Les porte-parole du gouvernement de la ville et de RXR n’ont pas contesté le fait que les conditions de vie dans la salle étaient désastreuses. Ils ont rappelé qu’il s’agissait d’un « centre de répit », doté d’hébergements les plus sommaires, destiné aux séjours les plus courts. Les migrants ignorent souvent les différentes catégories de refuges d’urgence, ni ceux dans lesquels ils ont été affectés, ni pourquoi. De nombreux jeunes hommes affectés au Hall y ont vécu tout l’été et ne s’attendaient pas à être relocalisés.
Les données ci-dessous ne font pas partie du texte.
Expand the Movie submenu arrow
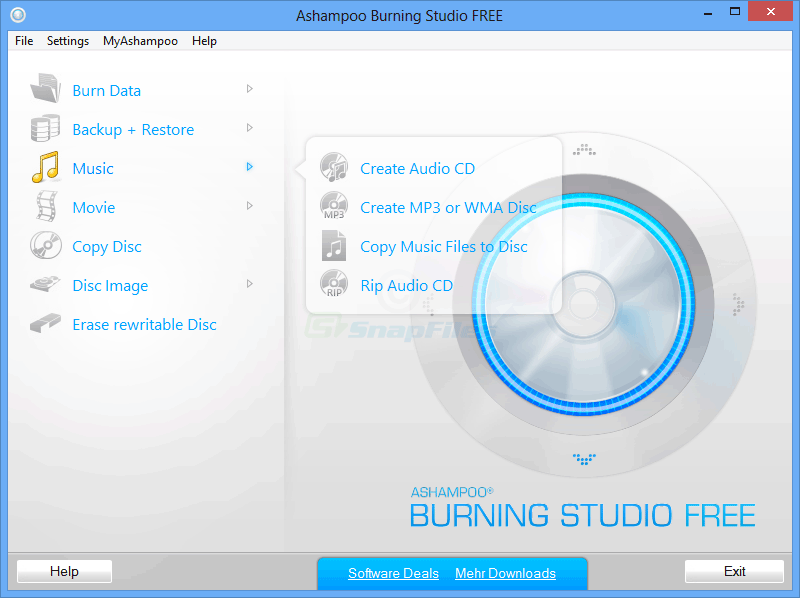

Depuis cet été, un autre entrepreneur de la ville, DocGo, a fait l’objet de critiques et d’enquêtes formelles concernant les conditions de vie de certains de ses refuges pour migrants dans le nord de l’État. Comme MedRite, DocGo avait obtenu un contrat avec une grande ville pour fournir des services dans des refuges pour migrants, après avoir précédemment exploité COVID-19 sites de tests et de vaccination. Le maire Adams a repoussé les critiques à l’égard de ces entrepreneurs chargés de la crise des migrants, arguant que personne d’autre n’est disponible pour effectuer le travail nécessaire pour loger toutes les personnes arrivées dans la ville. “Nous prenons au sérieux tout incident signalé sur ou autour de nos sites”, a déclaré Kayla Mamelak, porte-parole d’Adams, dans un communiqué. « Mais il est important d’aborder la réalité sans l’édulcorer : la ville de New York fait face à une crise humanitaire nationale depuis plus d’un an, presque entièrement seule. Au cours de cette période, le maire Adams a mis en garde à plusieurs reprises contre les graves problèmes qui pourraient survenir, et nous observons désormais précisément ce qui se passe. Selon un article paru dans The City, MedRite gère une vingtaine d’abris d’urgence sur plus de deux cents ouverts par le gouvernement de la ville depuis l’année dernière, tandis qu’Arrow Security fournit des services dans une douzaine environ. Les résidents de plusieurs autres établissements gérés par les deux sociétés se sont plaints de mauvaises conditions et de conflits avec les gardiens. Mamelak a refusé de divulguer exactement le nombre exact d’installations dans lesquelles les deux sociétés opèrent, ni de répondre à de nombreuses questions spécifiques sur le Hall, y compris ses coûts d’exploitation.